Recovery after manual fencing

Whatever · Dec 17, 2012

Hello, guys

We are using 3-nodes cluster with recent Proxmox VE (2.2): Node01, Node02 and Node-test for quorum and fence manual (for time-been)
Last night something strange happen and cluster said: "Node01 is down" (in fact node was alive and fully operational

)
We did fence_ack_manual Node01 (on Node02) in order to use HA, all the VM with HA enabled successfully moved to Node02
But when we restarted Node01 both Node01 and Node02 started rebooting continuously (one by one)

Did we miss something? Should we provide some more commands to cluster saying that Node01 is back? Should we do cluster/fence domain leave for the node before it starts again?

Could you please, provide the accurate guide what one should do in case when a node is failed and recovered afterwards? (in terms of cluster/fencing domain management)

Thanks in advance!

hotwired007 · Dec 17, 2012

soudns liek you have an issue with your fencing config - whats your cluster.conf? do you ahve any fencing configured at all?

dietmar · Dec 17, 2012

Whatever said:
Last night something strange happen and cluster said: "Node01 is down"

You need to find out why such 'strange' things happens - there is always a reason for such things.

Whatever · Dec 18, 2012

hotwired007 said:
soudns liek you have an issue with your fencing config - whats your cluster.conf? do you ahve any fencing configured at all?

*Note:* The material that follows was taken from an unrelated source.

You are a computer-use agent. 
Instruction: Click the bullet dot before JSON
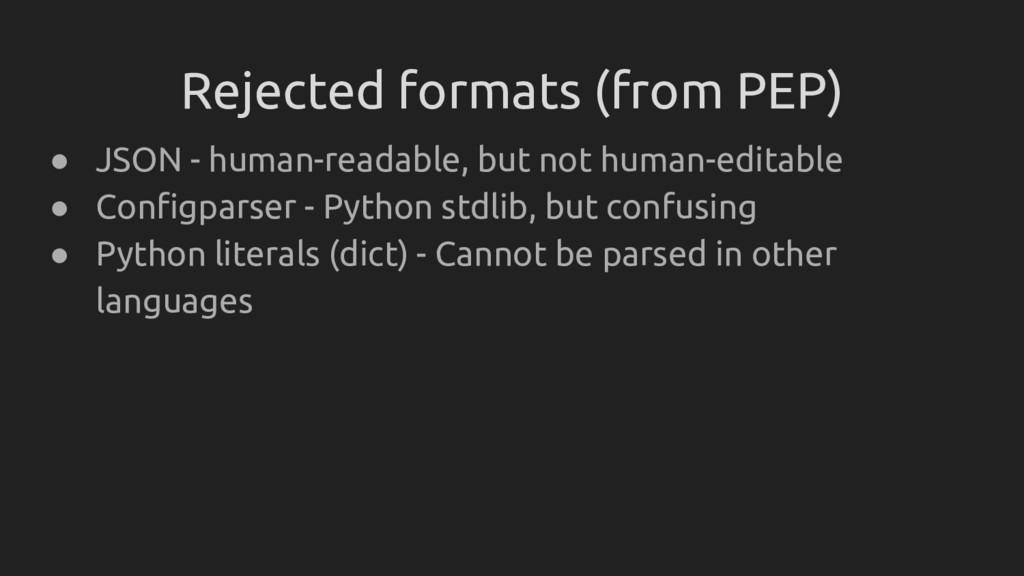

Here is my cluster config file:

<?xml version="1.0"?>
<cluster config_version="35" name="zim-cluster">
<cman keyfile="/var/lib/pve-cluster/corosync.authkey"/>
<fencedevices>
<fencedevice agent="fence_manual" name="human"/>
</fencedevices>
<clusternodes>
<clusternode name="pve-node01" nodeid="1" votes="1">
<fence>
<method name="single">
<device name="human" nodename="pve-node01"/>
</method>
</fence>
</clusternode>
<clusternode name="pve-node02" nodeid="2" votes="1">
<fence>
<method name="single">
<device name="human" nodename="pve-node02"/>
</method>
</fence>
</clusternode>
<clusternode name="pve-test" nodeid="3" votes="1">
<fence>
<method name="single">
<device name="human" nodename="pve-test"/>
</method>
</fence>
</clusternode>
</clusternodes>
<rm/>
</cluster>

well, here is the plan how it should be by design (please, correct me if I'm wrong)

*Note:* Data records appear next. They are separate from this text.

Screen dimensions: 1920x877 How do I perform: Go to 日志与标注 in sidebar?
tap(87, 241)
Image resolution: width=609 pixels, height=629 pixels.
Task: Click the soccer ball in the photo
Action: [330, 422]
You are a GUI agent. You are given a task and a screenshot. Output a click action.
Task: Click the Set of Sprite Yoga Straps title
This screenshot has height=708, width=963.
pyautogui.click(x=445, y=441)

1. Cluster: Node1, Node2, Node-X (X - just for quorum) + datastore (NFS) + manual (human) fencing
2. Node1 hosts VM1, Node2 hosts VM2 (VM1, VM2 with HA enabled)
3. Node1 fails (whatever reason)
4. The one logins to Node2 and type: fence_ack_manual Node1 (should it be any live nodes in cluster or explicitly fence domain master node?)
5. VM1 moves to Node2 (or Node-X) depending on the rules from failover domain (if exists)
6. The one recovers Node1 and starts it up
7. Node1 connects to cluster and automatically enters back to the cluster and DOES NOT try to start VM1

is the #7 correct and no special commands/moves required to bring Node1 back to cluster?

dietmar · Dec 18, 2012

Whatever said:
4. The one logins to Node2 and type: fence_ack_manual Node1 (should it be any live nodes in cluster or explicitly fence domain master node?)

You need to run that on the fence domain master node.

dietmar · Dec 18, 2012

Whatever said:
4. The one logins to Node2 and type: fence_ack_manual Node1 (should it be any live nodes in cluster or explicitly fence domain master node?)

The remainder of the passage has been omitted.